Childhood is a period of slow growth in which occasional spurts of growth may occur. On an average, child gains 5-10 cms height and 1.8 - 3.6 kg weight per year. Heredity and environment play a major role in the growth and development of a child. It is important for a child to have a weight proportionate to his height.

Deviations in weight and height are of concern only when they are extreme or when the child shows other evidence of lack of vigor.

Toddler nutrition (1-3 years)

Growth during infancy is very rapid and dietary needs are correspondingly high. Toddlers eat less food and have less appetite. In the second year and through the years of childhood, the child’s muscle growth is more and bones begin to lengthen although the skeletal growth is slower. Hence, during this period the child needs less calories but more proteins and minerals for growth.

Dietary pattern:

  • If supplementation of the diet has been done carefully then the child consumes a three meal pattern diet but without heavy spices, oils and fats. So, also bran and other coarse cereals should be avoided.

  • It is important in case of some toddlers who dislike milk, to feed them with curd or milk solids in mashed potatoes, soups, custards or puddings.

  • On the other hand, some toddlers who may drink more milk than required may exclude some solid foods in the diet. For such children, food and mealtimes may be made more attractive so that acceptance of food is readily accomplished.

  • Also, refined sweets and fried foods must be totally avoided.

Pre-schooler nutrition (3-6 years)

Growth during this period is in spurts. While at times the child is engaged in continuous and active play, he is passive at other times. The mental capacities of the child are also being developed.

Dietary pattern:

During these years specific nutrients such as protein, calcium and iron need emphasis since bone growth and muscle development continues. Protein requirements also remain high. Vitamins A and C are required for growth and development of tissues.

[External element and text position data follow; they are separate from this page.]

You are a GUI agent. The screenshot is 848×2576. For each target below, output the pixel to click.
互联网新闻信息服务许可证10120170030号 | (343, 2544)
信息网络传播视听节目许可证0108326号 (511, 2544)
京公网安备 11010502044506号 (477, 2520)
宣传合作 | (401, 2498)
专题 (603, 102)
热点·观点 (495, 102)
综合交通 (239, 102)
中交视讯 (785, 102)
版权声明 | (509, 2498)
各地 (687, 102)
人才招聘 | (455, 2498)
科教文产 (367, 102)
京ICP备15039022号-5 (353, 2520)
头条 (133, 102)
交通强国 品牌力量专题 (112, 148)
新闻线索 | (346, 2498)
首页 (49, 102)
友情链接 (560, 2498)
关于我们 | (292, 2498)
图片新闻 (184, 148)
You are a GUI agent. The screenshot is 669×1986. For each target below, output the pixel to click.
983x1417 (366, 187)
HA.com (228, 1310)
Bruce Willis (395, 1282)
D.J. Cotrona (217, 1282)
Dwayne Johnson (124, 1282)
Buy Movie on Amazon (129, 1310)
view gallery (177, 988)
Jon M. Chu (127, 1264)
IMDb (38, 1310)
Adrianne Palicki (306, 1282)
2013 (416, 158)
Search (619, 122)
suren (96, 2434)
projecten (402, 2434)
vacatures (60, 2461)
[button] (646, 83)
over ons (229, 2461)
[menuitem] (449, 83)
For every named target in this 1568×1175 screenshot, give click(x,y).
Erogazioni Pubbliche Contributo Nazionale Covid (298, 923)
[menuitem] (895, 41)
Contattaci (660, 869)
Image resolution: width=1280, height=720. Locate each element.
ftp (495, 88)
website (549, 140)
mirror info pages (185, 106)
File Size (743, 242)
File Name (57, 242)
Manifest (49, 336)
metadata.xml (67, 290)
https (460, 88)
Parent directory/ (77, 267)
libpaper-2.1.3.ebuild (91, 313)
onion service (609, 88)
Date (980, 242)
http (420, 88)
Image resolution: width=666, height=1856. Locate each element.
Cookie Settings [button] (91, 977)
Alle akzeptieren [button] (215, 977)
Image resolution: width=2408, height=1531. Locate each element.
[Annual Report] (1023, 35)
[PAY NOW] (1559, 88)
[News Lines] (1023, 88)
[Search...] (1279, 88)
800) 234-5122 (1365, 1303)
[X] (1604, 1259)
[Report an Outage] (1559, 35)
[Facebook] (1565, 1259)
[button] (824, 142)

Young school age (6-12 years)

During this period the child’s growth is not rapid but continues gradually. Boys and girls have to build up resources for the adolescent period that lies ahead of them. Boys usually grow slower during these pre-adolescent years than girls.

Dietary pattern:

  • During this period the growth of the child is slow and the requirement of food per unit weight is less.

  • Likes and dislikes may have developed in the earlier years.

  • Eating of snacks becomes increasingly common and mother should offer a wide variety of nutritious meals and snacks.

  • At school, he is exposed to food patterns which may be different from those served at home. Dislike for vegetables may continue.

  • They may rush through breakfast due to early school timings and with their evening meals due to eagerness to play.

  • A good breakfast is important as it affects the performance in school.

  • They should be served food in a good environment

  • Their food intake is affected by models set for them by their siblings, peers, parents and other adults in the family.

Adolescent/teenage (12-18 years)

This phase is characterized by the onset of puberty which is the final growth spurt of childhood. Boys tend to mature later than girls. This difference in growth pattern also emerges as a difference in other aspects such as in case of girls there is an increase in the accumulation of subcutaneous fat.

Dietary pattern:

  • The adolescent period is characterized by heavy demands of calories and proteins. The appetite of child increases and he tends to consume more carbohydrate foods and fewer protein foods.

  • Girls need more iron than boys of similar age.

  • Since the rate of metabolism is high, the need for iodine is also increased. It can easily be supplied through iodized salt.

  • The B vitamins are required in greater amounts by boys than girls to meet their extra demands of energy and muscle tissue development.